Transcrição A Adultez Emergente
Características distintivas entre os 18 e os 25 anos
A emergência da idade adulta é hoje reconhecida como uma etapa evolutiva única situada entre a adolescência e a maturidade plena.
Este período é definido por cinco características principais: a exploração da identidade, a instabilidade em vários domínios da vida, um foco acentuado em si mesmo, a sensação de estar num ponto intermédio e a perceção de um leque infinito de possibilidades futuras.
É uma fase comum em nações industrializadas, onde a assunção de responsabilidades definitivas, como o casamento ou a paternidade, foi significativamente adiada.
Para a psicologia organizacional, compreender este grupo é essencial, uma vez que estes indivíduos estão numa busca ativa pelo seu papel profissional e são mais propensos a experimentar diferentes comportamentos enquanto tentam alcançar estabilidade económica e pessoal.
A sua liberdade oscila entre a autonomia conquistada e as obrigações que ainda mantêm com o seu núcleo familiar.
Mudanças estruturais no cérebro adolescente
O cérebro humano não termina a sua formação no final da puberdade; na verdade, ele passa por transformações profundas até os 25 anos.
Existe um desfasamento natural entre o desenvolvimento das regiões límbicas, associadas à busca de recompensas e à regulação emocional, e o córtex pré-frontal, responsável pelo controlo cognitivo e pelas funções executivas.
Este «desfasamento» estrutural explica os comportamentos impulsivos que muitas vezes se observam nos jovens trabalhadores.
No entanto, essa plasticidade também representa uma oportunidade única para a formação.

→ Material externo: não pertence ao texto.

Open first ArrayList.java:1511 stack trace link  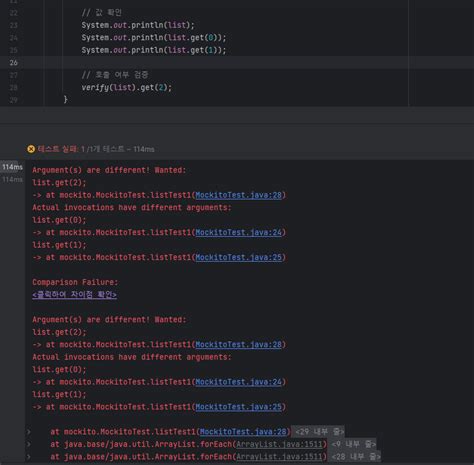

As redes neuronais dos adultos emergentes estão a ser remodeladas a cada experiência de aprendizagem, o que os torna extremamente receptivos à formação técnica e ao desenvolvimento de competências sociais.
Um ambiente de trabalho que ofereça orientação em vez de apenas exigências pode transformar os desafios dessa imaturidade biológica em vantagens competitivas para a inovação e o crescimento da empresa.
Transição e busca de identidade profissional
A transição para a vida profissional adulta é um processo crítico e, muitas vezes, mal interpretado pelas empresas.
As mudanças económicas atuais impuseram novas exigências aos jovens de 18 a 25 anos, que enfrentam o desafio de criar uma identidade pessoal sólida num mundo instável.
Durante esse período, é normal que surjam interesses e objetivos que divergem dos valores do seu ambiente próximo, como parte de um processo de individualização.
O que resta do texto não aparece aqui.